Growing Potatoes In Wood Chips

Potatoes can be grown in wood chips, which serve as a mulch to suppress weeds and retain moisture. Wood chips also provide a natural habitat for beneficial insects and microorganisms.

Preparing the Area

A. Choosing the location
When growing potatoes in wood chips, it’s important to choose an area that receives at least six hours of full sun per day and has well-drained soil. Avoid low-lying areas that are prone to frost or heavy clay soils that retain too much moisture.

B. Preparing the soil
Before planting, it’s essential to prepare the soil by removing any debris, rocks or large roots. It’s also a good idea to test your soil to check the pH level and nutrient content. You can add organic matter such as compost or well-rotted manure to improve soil fertility and structure.

C. Adding wood chips
Once the soil is prepared, it’s time to add the wood chips. Spread a thick layer of wood chips over the entire planting area, leaving enough room for the potato plants to grow. The depth of the wood chips should be at least 6 inches deep. The wood chips will not only suppress weeds and retain moisture but will also add organic matter to the soil as they decompose.

Planting the Potatoes

A. Choosing the potato variety
When selecting a potato variety, consider the climate, soil, and your personal preferences. Some varieties are better suited for specific regions or growing conditions. For example, some varieties are more resistant to pests and diseases, while others are more tolerant of cold temperatures.

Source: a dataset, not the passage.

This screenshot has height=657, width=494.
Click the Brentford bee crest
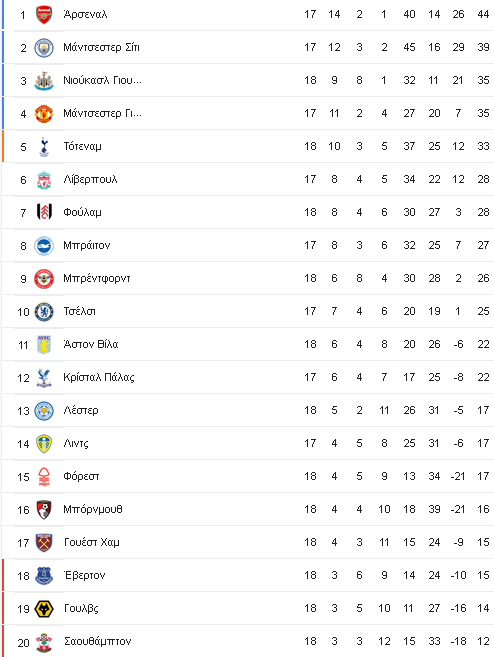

B. Planting the seed potatoes
Once you have chosen your variety, it’s time to plant the seed potatoes. Seed potatoes are small, whole potatoes or pieces of potatoes that have been cut into chunks, each with at least one “eye” (a small indentation or bump) on it. Plant the seed potatoes about 6 inches deep and 12 inches apart in rows. Cover the seed potatoes with a few inches of wood chips.

C. Maintaining the potato plants
After planting, keep the soil consistently moist by adding water as needed. As the potato plants grow, add more wood chips to the surface to keep the soil covered. This will help to suppress weeds and retain moisture. Also, make sure to keep an eye out for pests and diseases, and take action as needed.

Regularly check the soil moisture level, if the surface is dry, water the soil. As the plants grow taller, add more chips to keep the soil surface covered.

Harvesting and Storing the Potatoes

A. Timing of harvest
Potatoes are typically ready to harvest about 12-16 weeks after planting, depending on the variety. The leaves on the plant will begin to turn yellow and die back, indicating that the potatoes are ready to be harvested.

B. Care during harvest
Carefully dig up the potatoes using a garden fork or shovel, being careful not to damage the tubers. Gently brush off any loose soil and let the potatoes dry in the sun for a few hours before storing them.

C. Storing potatoes in wood chips
Potatoes should be stored in a cool, dark, and well-ventilated place. After the potatoes have dried, store them in a box or bag filled with wood chips. The wood chips will help to keep the potatoes dry and prevent them from rotting. Potatoes stored in wood chips can last several months, but it’s best to use them within the first 2-3 months for best quality.


Growing potatoes in wood chips offers a number of benefits, including reduced need for weeding, increased moisture retention in soil, reduced need for fertilization, improved soil structure and fertility, higher yield and larger potatoes, reduced pest and disease pressure, and reduced environmental impact.